Gold Prospectors Found Elk City Deep in the Idaho Mountains [otd 8/6]

On August 6, 1861, a band of miners founded the mining town of Elk City, Idaho, about 35 miles east of the present town of Grangeville. Prospectors had first entered the area in the latter part of May. A large party left the Orofino area earlier in the month. Somewhat less than half penetrated the region, having ignored protests from a Nez Perce Indian chief because they had intruded onto reservation land.
Riffle Box for Placer Mining. Library of Congress.

They found gold near the confluence of the American and Red rivers.  Further prospecting discovered more and more “color.”  By mid-June they had slapped together a log cabin to serve as a recorder's office, in which “Captain” L. B. Monson recorded the first claim on June 14, 1861.

Some men returned to Orofino for supplies and the new rush began, somewhat dampened by worries about the Indians. However, as more and more prospectors struck pay dirt, the rush swelled. That finally led to the founding of Elk City.

By the following summer, the town had four to six stores of various kinds, five saloons, and two decent hotels. Because of its location deep in the mountains, heavy winter snow shut down work on almost every claim.

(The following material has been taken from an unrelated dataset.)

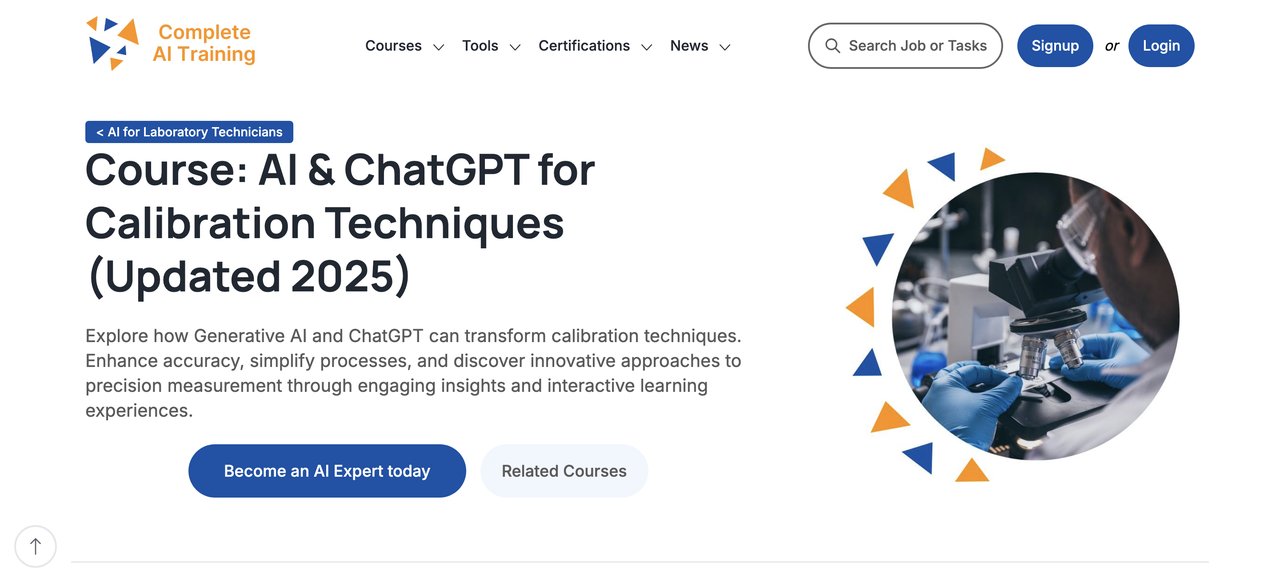The image size is (1280, 582).
Task: Click the magnifying glass search icon
Action: click(832, 46)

By the fall of 1862, a quickly-established Express company had shipped out over $900 thousand in gold dust (over $50 million at today’s prices).

Gold discoveries in easier country in Montana drew many prospectors away from Elk City the next year. However, the Evening Bulletin in San Francisco reprinted (May 29, 1863) a letter that said, in part, “Six ditches have been dug during the last winter in the vicinity of Elk City, and are now furnishing water to the miners.” As could be expected, “The miners are doing much better than before the ditches were completed.”

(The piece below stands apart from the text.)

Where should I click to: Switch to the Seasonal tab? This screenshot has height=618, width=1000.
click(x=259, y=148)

Also, in 1864 and 1865, determined gold-seekers built mores ditches, and flumes, to begin large-scale hydraulic mining. Thus, the value of metal extracted from the region actually increased. A sawmill built to supply lumber for these flumes did a booming business.

Miners continued to obtain reasonable returns from claims in the region for more than a decade. Then, after 1880, many claims were leased to Chinese miners. Like most of the older mining towns, Elk City’s prosperity rose and fell with the output from the gold fields in the region.

The economy received a “bump” when prospectors discovered gold in the “Buffalo Hump,” region, about 20 miles to the southwest. By the summer of 1899, about five thousand prospectors had poured into that area. Although Grangeville became the major supply point for “the Hump,” Elk City also won a share of the stagecoach and freight traffic. However, significant work at Buffalo Hump ran its course by about 1910.
Elk City at sunset. Elk City tourism.

For a time in the twentieth century, Elk City operated as a center for logging activity. However, that faltered when the U.S. Forest Service imposed more restrictions on timber harvesting in the area.

Today, Elk City survives as a recreation and tourism center, a “gateway” to the Nez Perce National Forest. The Elk City web site offers hiking, camping, fishing, hunting, mountain biking, and ATV riding during the summer, with skiing and snowmobiling in the winter.
                                                                                 
References: [B&W], [Illust-North]
“Buffalo Hump Stage Lines,” Reference Series No. 794, Idaho State Historical Society (1985 ).
M. Alfreda Elsensohn, Eugene F. Hoy (ed.), Pioneer Days in Idaho County, Caxton Printers, Caldwell, Idaho (1951).

5 comments:

  1. We enjoyed finding your blog. Recently traced a grandfather from PA to Elk City during the gold rush 1880-1900 timeframe. He was about 55 when he went west (alone as far as we know) and returned home to PA about 1901 where he died in 1907. What a trooper!! Samuel Myers was his name in case anyone has tidbits for us. Not the same Samuel Myers who had a ranch south of Dixie though!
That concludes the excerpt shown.